日本郵便をめぐっては、契約社員が、年末年始手当や扶養手当、病気休暇が付与されないのは不合理と訴えていて、東京・大阪・福岡の高裁で判断が異なっていた。

最高裁は15日の判決で、扶養手当について、「正社員が長期にわたり勤務することが期待され、生活保障を図り、継続的な雇用を確保する目的」などと指摘した。

そのうえで、「相応に継続的な勤務が見込まれるのであれば、支給されるべき」と判断し、契約社員も正社員と同様の手当を認めた。

また、年末年始の手当と病気休暇などについても、正社員と不合理な格差があると判断した。

非正規社員と正規社員の待遇格差をめぐっては、今週注目の最高裁判決が相次いで言い渡されている。

まず、15日の日本郵便をめぐる裁判では、契約社員側の訴えを認め、扶養手当や年末年始手当、病気休暇などに正社員と不合理な格差があると判断し、支給を認める判決を言い渡した。

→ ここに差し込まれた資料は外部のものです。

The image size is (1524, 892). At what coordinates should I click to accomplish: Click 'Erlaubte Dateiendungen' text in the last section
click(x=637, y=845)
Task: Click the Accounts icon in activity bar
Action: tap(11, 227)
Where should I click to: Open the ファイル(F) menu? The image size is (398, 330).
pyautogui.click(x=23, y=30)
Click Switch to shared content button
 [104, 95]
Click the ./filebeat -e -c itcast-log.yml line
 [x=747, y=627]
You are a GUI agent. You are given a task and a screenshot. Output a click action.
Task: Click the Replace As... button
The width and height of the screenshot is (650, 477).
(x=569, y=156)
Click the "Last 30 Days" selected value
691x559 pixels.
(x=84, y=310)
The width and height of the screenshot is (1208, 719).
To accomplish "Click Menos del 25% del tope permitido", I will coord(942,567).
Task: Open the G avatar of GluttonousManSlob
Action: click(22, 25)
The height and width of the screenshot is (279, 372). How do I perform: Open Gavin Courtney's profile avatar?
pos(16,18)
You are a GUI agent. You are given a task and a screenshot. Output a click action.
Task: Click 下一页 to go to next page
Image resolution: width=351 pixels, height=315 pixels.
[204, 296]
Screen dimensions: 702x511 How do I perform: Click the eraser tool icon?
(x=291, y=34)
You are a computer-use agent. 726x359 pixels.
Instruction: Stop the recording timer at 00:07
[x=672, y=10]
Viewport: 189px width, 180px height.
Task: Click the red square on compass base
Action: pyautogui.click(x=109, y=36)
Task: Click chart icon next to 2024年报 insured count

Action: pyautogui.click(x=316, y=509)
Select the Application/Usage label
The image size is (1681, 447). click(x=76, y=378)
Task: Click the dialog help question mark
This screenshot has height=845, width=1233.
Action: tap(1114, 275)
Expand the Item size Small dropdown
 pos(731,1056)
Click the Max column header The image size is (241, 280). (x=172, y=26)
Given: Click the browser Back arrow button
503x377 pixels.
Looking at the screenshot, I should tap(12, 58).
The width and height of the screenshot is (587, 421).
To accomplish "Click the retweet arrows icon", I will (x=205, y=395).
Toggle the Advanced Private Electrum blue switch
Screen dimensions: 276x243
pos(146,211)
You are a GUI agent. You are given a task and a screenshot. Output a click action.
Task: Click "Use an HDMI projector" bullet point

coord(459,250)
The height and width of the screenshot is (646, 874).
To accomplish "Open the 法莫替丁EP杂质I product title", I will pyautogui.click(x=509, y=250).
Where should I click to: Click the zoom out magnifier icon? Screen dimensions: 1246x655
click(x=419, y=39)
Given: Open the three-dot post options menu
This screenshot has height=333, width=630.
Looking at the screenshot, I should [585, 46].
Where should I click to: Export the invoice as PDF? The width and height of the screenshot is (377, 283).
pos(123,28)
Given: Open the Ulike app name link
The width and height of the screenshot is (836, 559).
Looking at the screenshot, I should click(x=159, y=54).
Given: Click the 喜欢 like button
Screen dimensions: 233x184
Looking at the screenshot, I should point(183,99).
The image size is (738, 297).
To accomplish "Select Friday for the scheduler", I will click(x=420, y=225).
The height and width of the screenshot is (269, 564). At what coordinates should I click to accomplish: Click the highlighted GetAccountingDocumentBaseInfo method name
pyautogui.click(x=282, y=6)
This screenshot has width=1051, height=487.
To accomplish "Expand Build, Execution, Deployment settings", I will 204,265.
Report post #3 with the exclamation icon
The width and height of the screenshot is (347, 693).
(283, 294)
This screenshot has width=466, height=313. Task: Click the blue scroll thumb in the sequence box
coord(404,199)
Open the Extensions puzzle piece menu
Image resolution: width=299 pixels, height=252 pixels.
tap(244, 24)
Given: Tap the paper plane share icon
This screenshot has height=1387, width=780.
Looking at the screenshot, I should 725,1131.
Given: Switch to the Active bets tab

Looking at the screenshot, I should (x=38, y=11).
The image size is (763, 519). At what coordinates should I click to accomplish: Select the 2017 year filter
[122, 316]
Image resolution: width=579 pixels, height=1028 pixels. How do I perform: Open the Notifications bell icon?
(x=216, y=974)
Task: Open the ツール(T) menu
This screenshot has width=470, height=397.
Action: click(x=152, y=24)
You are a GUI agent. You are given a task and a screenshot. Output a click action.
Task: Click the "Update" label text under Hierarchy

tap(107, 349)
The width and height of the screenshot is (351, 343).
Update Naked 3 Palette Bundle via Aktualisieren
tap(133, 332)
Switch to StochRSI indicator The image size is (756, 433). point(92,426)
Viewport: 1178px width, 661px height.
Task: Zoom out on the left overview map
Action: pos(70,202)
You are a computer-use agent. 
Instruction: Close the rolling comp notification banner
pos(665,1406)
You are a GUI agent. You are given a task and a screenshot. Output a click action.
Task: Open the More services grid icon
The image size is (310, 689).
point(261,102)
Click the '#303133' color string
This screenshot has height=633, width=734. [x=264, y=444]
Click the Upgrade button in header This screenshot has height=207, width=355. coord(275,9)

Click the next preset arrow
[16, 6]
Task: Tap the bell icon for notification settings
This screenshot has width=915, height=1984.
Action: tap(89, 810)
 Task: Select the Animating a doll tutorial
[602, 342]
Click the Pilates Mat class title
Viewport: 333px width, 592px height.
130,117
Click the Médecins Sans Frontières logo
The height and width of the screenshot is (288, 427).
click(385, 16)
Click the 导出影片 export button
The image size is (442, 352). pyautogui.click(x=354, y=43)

一方、13日の大阪医科薬科大学と東京メトロ子会社のケースでは、ボーナスや退職金について、非正規社員と正規社員には職務の内容などに違いがあり、不合理な格差までは言えないと判断し、いずれの支給も認めなかった。

最高裁は、いずれも個別のケースに対する判断としているが、各方面に大きな衝撃を持って受け止められている。